After his interview in October, Fontes called the AGO investigation a “political stunt.” He did not publicly indicate at the time that an audio recording of the interview existed.

In the 25-minute audio, two AGO special agents allowed Fontes to freely expound on his belief that the investigation is politically motivated by Brnovich’s campaign for U.S. Senate. Fontes also said Brnovich is pushing “a false narrative” of a stolen election, and that from the investigators’ “body language and stuff” Fontes thinks the agents also believe the investigation “is bull****.”

But it was not just Fontes’ partisan comments and lack of forthright answers captured on the audio recording that have garnered attention.

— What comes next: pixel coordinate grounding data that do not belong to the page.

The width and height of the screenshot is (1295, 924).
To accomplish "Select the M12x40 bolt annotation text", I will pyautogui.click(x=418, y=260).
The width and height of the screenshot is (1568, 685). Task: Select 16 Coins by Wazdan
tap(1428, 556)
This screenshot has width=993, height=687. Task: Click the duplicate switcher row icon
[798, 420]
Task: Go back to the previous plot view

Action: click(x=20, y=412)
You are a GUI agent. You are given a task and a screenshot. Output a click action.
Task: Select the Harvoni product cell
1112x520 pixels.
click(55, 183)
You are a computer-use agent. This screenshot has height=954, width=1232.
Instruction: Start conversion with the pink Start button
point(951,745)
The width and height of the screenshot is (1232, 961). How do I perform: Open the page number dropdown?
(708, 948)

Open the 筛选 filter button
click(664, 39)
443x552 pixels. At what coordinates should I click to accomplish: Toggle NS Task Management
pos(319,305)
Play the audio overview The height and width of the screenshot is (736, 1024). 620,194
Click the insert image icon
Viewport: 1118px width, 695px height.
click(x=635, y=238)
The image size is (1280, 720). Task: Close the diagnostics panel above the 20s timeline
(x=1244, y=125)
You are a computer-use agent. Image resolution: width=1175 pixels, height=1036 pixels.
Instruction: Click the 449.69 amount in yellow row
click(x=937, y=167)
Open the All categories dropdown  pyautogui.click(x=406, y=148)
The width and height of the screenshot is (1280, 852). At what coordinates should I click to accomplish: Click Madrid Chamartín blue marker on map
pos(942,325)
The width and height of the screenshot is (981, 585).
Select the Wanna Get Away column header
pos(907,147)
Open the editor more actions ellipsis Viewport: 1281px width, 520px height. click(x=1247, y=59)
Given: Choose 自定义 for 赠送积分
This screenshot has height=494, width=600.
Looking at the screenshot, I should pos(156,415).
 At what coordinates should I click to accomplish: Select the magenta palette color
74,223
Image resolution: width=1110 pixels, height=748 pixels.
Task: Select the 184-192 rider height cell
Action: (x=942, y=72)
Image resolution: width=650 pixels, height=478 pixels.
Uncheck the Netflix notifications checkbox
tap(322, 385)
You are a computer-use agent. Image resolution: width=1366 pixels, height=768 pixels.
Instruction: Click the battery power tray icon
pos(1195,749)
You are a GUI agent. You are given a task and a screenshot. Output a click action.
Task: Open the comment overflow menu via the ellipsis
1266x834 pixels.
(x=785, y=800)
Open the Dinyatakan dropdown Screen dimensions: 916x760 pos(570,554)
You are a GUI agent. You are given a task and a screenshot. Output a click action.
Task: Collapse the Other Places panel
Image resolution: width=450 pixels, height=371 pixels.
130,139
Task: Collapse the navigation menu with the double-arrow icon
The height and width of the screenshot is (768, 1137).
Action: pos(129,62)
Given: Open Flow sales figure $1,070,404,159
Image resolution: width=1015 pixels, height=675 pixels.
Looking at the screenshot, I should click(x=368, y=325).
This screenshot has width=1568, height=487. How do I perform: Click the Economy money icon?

During the AGO’s interview, Fontes claims there is “no such thing as a voting machine in Arizona” and that “every vote is on a paper ballot.” Fontes’ statement, according to some election officials, is misleading.

fontes clip
Cochise County utilizes touch-screens instead of paper ballots for in-person voting.

Several counties rely exclusively on electronic, touch-screen machines for voters casting their votes in-person instead of by mail. Even Maricopa County has “accessible ballot marking devices” for use by voters whose physical impairments or language barriers make it difficult to utilize the county’s standard fill-in-the-oval paper balloting.

Once voters “mark” or select their votes on the touch-screen, a record of those votes is printed out on paper which is then sent for counting, also known as tabulation. Most people would refer to the process as voting by machine, says Cochise County Recorder David Stevens, whose county is one of those which utilizes touch-screens instead of paper ballots for in-person voting.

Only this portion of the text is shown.